Closed jan-ivar closed 1 year ago
Existing APIs make it possible to send containerized media (with or without DRM) over the data channel, and render it with MSE. This has been implemented in use cases such as cloud gaming and peer-to-peer caching (e.g. Peer5). However, there are some "gotchas":
For Issue #1, there has been some interest in moving from MSE to WebCodecs. However, WebCodecs does not currently support DRM, so there are open WebCodecs issues relating to (non-containerized) DRM support, Issues 41 and 483. If these issues were to be resolved (questionable) then allowing WebCodecs to do encode/decode while utilizing WebRTC's RTP transport, as is being advocated in other recently proposed use cases, would be sufficient.
My take is that support for DRM in the WebRTC A/V stack is not a requirement, and that we should remove requirement N36 and substitute N13 (DataChannels in Workers).
I have submitted PR 90 to remove requirement N36, substituting N13 (DataChannel in Workers).
I'd like to point out that it's not necessary to use DataChannels for DRM, we (castLabs) use regular media tracks as they are better suited and allow "ultra low-latency scenarios" (https://www.w3.org/2023/07/18-webrtc-minutes.html). The key is to keep aux info like SPS, PPS, video slice headers intact and encrypt only macroblock data - this way the rest of the WebRTC pipeline won't even know the difference.
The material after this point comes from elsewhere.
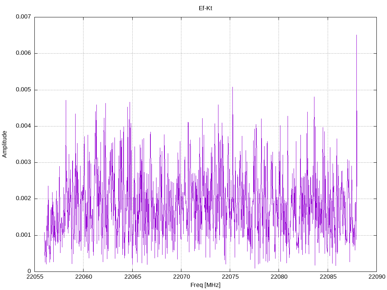Click the 0.005 y-axis tick label
This screenshot has height=290, width=387.
point(23,90)
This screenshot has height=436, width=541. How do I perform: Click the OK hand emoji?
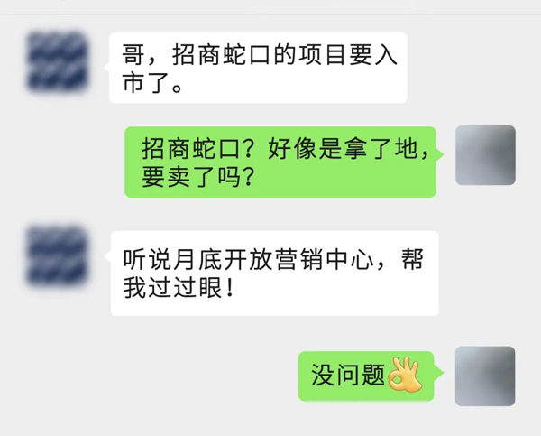405,376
Aforementioned "low latency MSE" behavior is the issue indeed (especially with Edge/PlayReady), and "native" DRM support in WebRTC would make things a lot easier and efficient. In my opinion it makes much more sense than extracting data from the browser via Encoded Transform and then pushing it back to the exact same browser via MSE.
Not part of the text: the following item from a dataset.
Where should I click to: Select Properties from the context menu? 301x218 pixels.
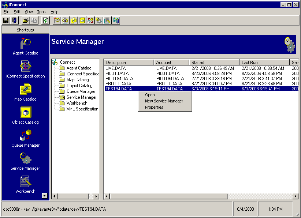pos(154,107)
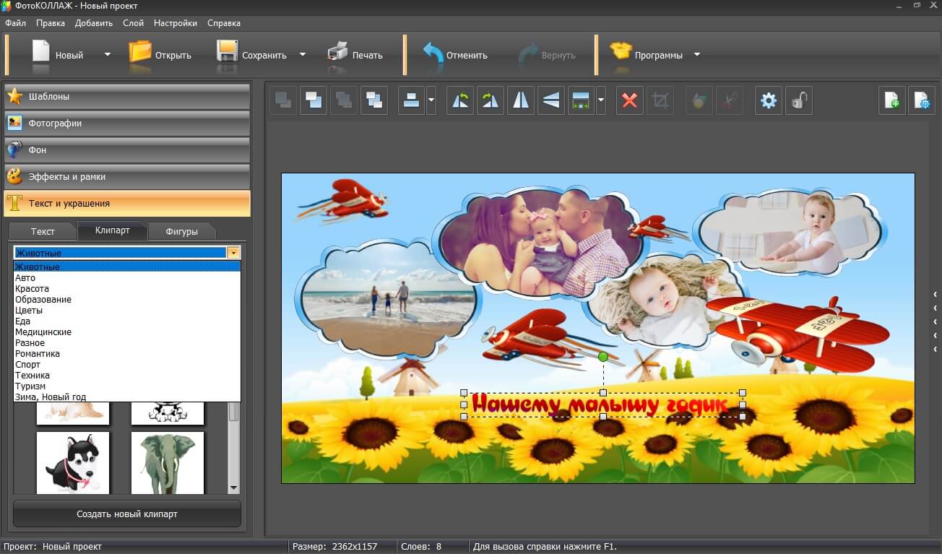Rotate the object left 90 degrees
The image size is (942, 554).
click(x=460, y=101)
EME-for-WebCodecs would be usable too, but only if it can ensure the decrypted media can be rendered without leaving TEE (Trusted Execution Environment), i.e. decoding and rendering should be very tightly coupled.
All in all I don't see a good justification of replacing DRM with N13.
This issue was mentioned in WEBRTCWG-2023-09-12 (Page 27)
This issue was mentioned in WEBRTCWG-2023-12-05 (Page 19)
The N36 requirement in the § 3.2.2 Low latency Broadcast with Fanout use case reads: "Support for DRM (containerized media) or uncontainerized media."
What does "Support for" mean?
It might be good to clarify what the requirement for "support" actually is.